Ex vivo explant challenge
Three biopsies from each participant were individually weighed, and exposed to HIV-1 BaL (102.8 TCID50 in a volume of 250 μl media) for 2 h (37 °C, 5% CO2) in a 24-well plate. After viral exposure, each biopsy was extensively, serial washed in sterile PBS (5 × 500 μl), and placed on a pre-soaked, pre-warmed collagen raft (Pfizer #00,300,090,315,085) in 1 ml complete media (RPMI 1640 with 10% FBS, Gentamicin Sulfate, and Zosyn).
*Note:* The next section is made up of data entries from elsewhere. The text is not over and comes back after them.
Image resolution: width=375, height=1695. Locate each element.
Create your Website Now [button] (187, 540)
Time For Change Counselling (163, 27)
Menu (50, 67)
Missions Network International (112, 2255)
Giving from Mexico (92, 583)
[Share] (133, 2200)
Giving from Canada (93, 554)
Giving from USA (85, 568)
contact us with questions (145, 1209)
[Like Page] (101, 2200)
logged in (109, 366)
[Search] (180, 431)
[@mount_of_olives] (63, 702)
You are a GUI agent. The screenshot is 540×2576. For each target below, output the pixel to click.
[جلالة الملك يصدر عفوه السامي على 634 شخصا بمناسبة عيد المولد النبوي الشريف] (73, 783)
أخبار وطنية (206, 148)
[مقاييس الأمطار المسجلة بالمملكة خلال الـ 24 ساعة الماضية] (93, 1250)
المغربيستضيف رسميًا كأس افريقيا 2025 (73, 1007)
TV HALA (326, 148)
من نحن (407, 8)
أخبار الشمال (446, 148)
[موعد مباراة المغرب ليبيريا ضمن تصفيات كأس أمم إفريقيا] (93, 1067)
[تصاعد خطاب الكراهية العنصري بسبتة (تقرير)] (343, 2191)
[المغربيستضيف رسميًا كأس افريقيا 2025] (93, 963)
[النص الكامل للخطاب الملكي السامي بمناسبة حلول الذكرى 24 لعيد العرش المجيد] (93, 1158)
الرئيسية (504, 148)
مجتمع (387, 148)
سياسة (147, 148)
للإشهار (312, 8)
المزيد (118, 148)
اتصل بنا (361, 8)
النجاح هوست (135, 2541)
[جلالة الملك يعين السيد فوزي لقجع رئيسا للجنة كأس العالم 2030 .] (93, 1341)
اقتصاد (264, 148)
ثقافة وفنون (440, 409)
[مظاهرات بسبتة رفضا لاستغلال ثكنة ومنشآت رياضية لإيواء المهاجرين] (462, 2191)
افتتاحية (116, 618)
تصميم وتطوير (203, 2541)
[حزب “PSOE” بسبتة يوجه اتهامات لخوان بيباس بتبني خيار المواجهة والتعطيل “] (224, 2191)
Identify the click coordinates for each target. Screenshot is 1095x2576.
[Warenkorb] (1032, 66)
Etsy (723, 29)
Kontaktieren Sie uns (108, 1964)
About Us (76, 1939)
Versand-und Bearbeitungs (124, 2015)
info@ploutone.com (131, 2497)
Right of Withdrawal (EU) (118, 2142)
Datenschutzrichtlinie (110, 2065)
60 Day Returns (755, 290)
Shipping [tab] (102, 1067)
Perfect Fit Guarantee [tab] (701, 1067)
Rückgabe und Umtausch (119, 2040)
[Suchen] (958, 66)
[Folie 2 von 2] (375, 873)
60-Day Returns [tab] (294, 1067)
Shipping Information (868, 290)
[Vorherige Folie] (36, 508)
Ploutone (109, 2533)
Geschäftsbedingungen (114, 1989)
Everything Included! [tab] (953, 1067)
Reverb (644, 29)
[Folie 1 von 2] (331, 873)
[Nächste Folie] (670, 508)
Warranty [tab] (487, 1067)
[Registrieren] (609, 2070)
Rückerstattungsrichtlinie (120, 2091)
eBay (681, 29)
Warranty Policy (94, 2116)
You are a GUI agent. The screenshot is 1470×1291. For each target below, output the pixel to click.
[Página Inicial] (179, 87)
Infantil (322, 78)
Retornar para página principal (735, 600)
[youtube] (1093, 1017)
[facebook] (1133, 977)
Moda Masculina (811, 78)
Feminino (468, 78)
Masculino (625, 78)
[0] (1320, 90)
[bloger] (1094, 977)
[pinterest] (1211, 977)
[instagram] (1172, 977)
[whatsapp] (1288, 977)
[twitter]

At set post-infection timepoints (Day 3, 7, 10, 14, 18), 700 μl media was removed, and replaced with 700 μl complete media. Collected supernatants were stored in -30° C until p24 or cytokine analysis. P24 was quantified via ELISA (ABL, Inc. #5447) according to manufacturer’s instructions. P24 values were normalized to biopsy weight (median weight 8.1 mg, IQR 6.8–10 mg).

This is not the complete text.